▸ **READING PASSAGE**
# Who’s the “best” living apologist today? Classical or Presuppositional?



## Blue Tick

In Christian charity who’s the “best” living apologist today? Classical or Presuppositional?


----------



## caoclan

Dr White and Dr Sproul for their respective subject matters and intended audiences.


----------



## willisadair

*My favorite...*

for me personally it's still Jesus.


----------



## Grafted In

I would like to suggest that Alvin Plantinga's name be added to the list. The apologists that are listed here, no doubt, rely heavily on the philosophical contributions that Plantinga has made over the last forty years. 

They are all heavy hitters, but Plantinga's work has been essential to their body of work.


----------



## Hawaiian Puritan

Having been fortunate enough to once hear R.C. Sproul preach in person, I thought he was amazing. He did the whole thing extemporaneously and spoke for an hour on a passage in Romans.

▸ **EXERCISES TO COMPLETE**
- 1) Can you summarize the forum thread on apologists above in two sentences?
- 2) Will you reproduce the apologist forum thread verbatim between "Having been fortunate" and "passage in Romans.", inclusive?

▸ **SOURCE MATERIAL**

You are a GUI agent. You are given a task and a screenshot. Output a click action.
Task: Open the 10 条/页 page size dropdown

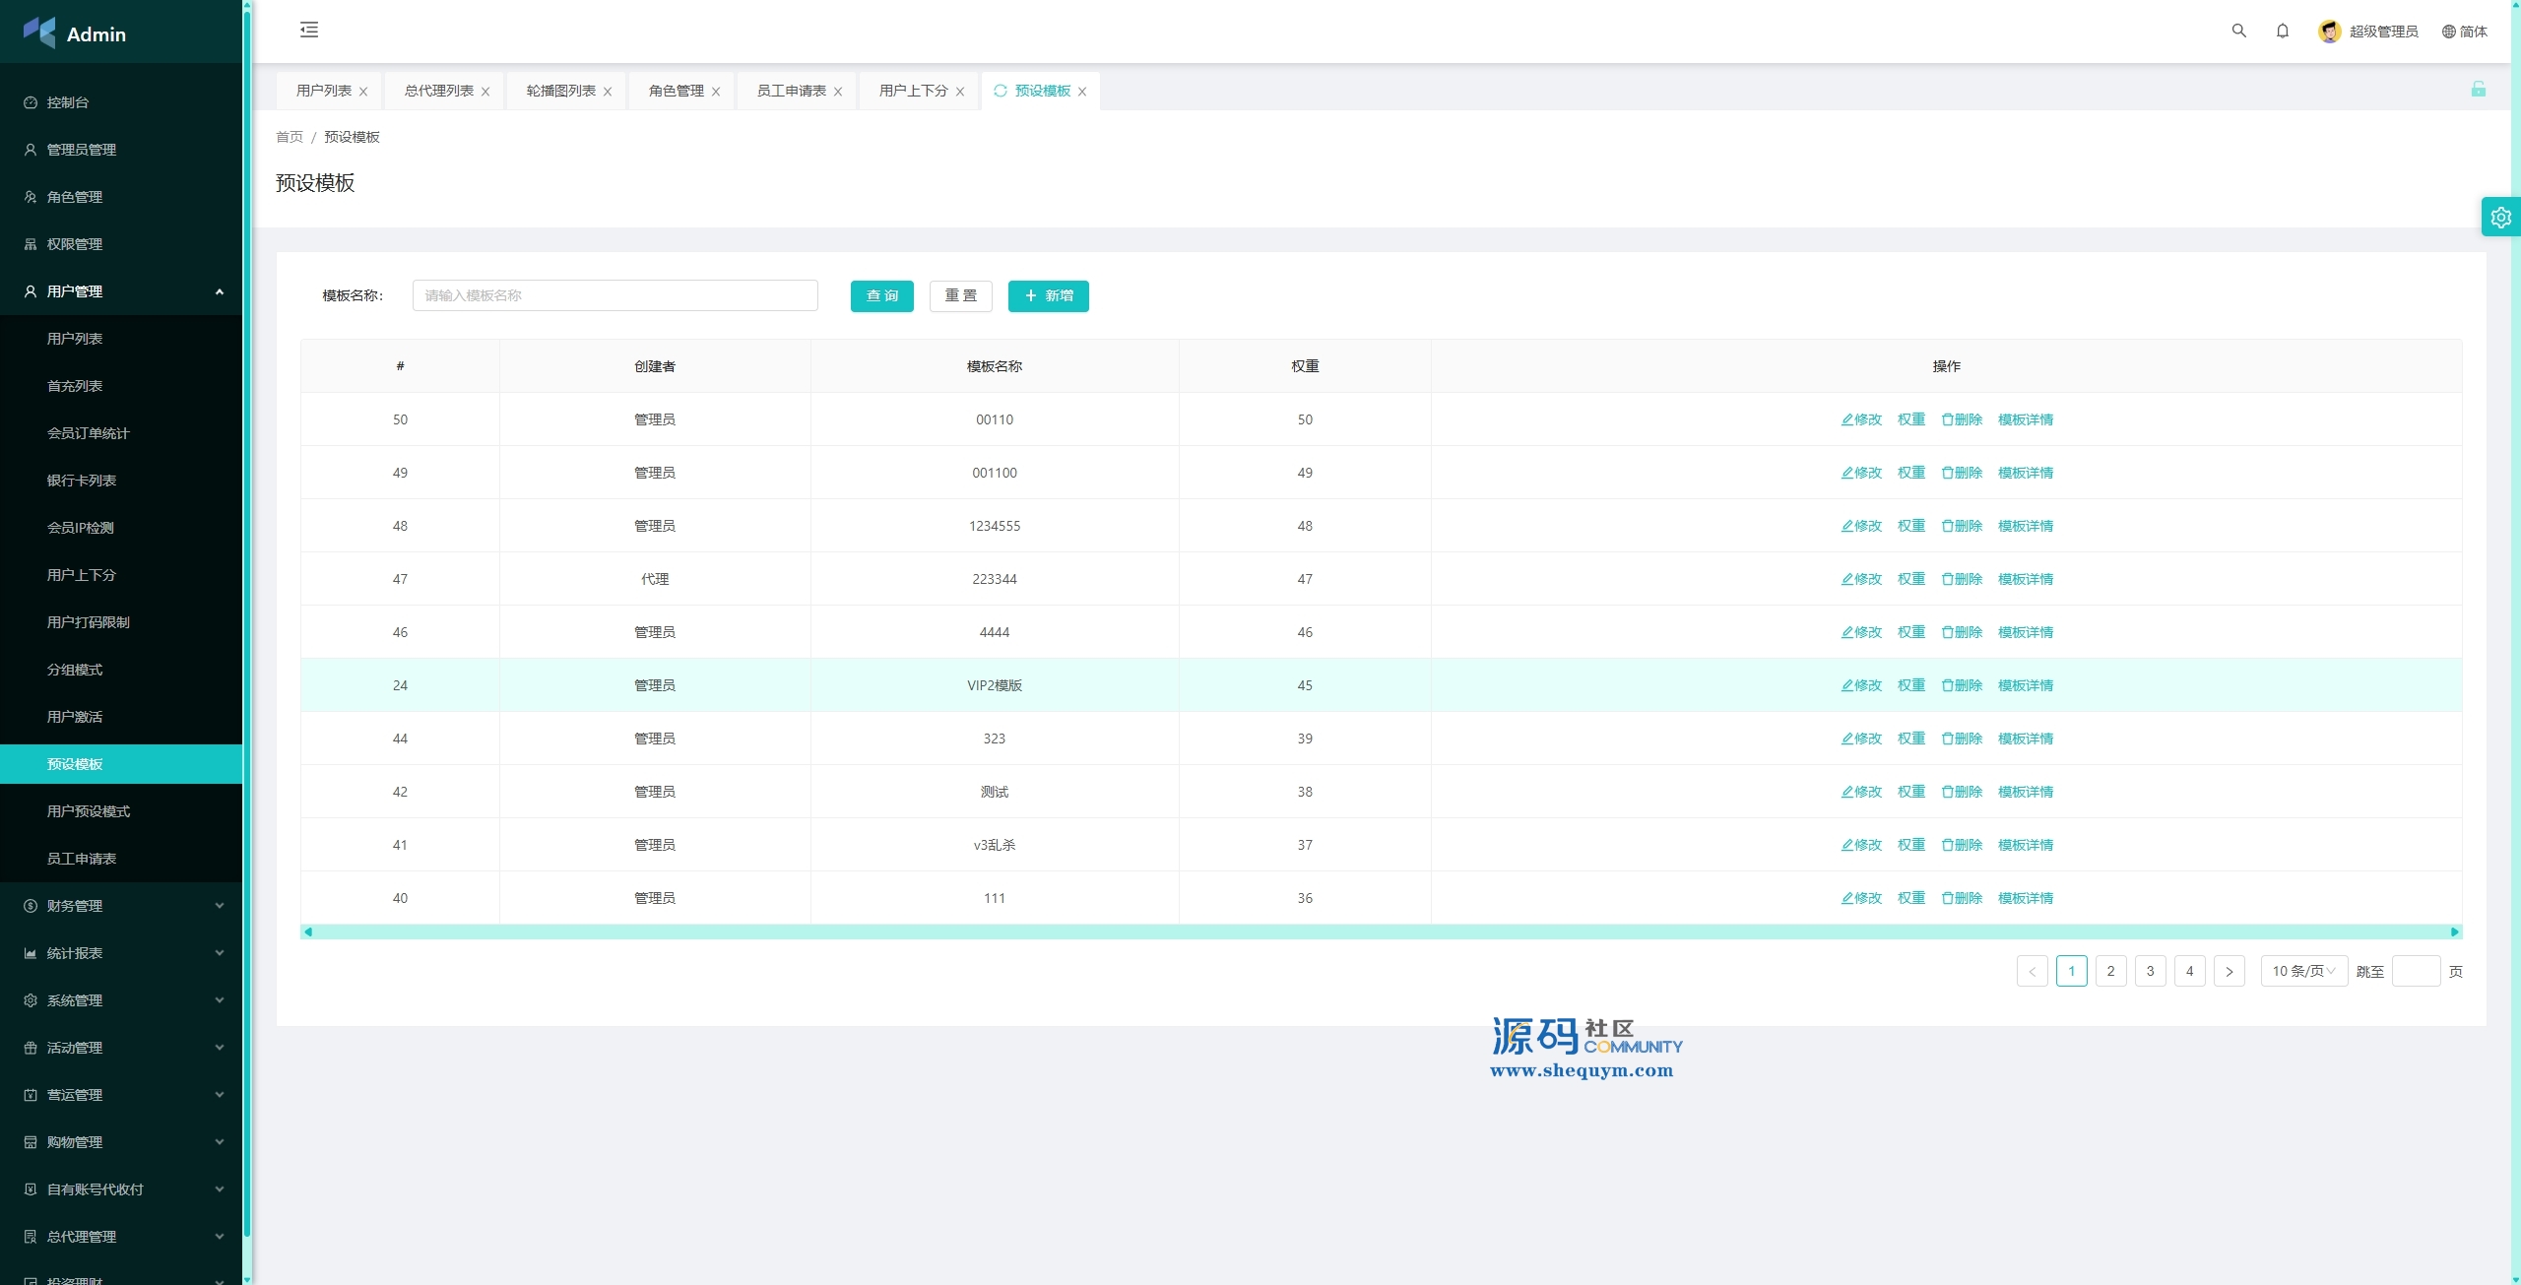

▸ **SOLUTIONS TO THE TASKS**
- 1) A thread asks who the "best" living apologist is today, classical or presuppositional. Replies name Dr White and Dr Sproul, name Jesus as a personal favorite, suggest adding Alvin Plantinga because the listed apologists rely heavily on his philosophical contributions, and praise R.C. Sproul for preaching extemporaneously for an hour on a passage in Romans.

- 2)
Having been fortunate enough to once hear R.C. Sproul preach in person, I thought he was amazing. He did the whole thing extemporaneously and spoke for an hour on a passage in Romans.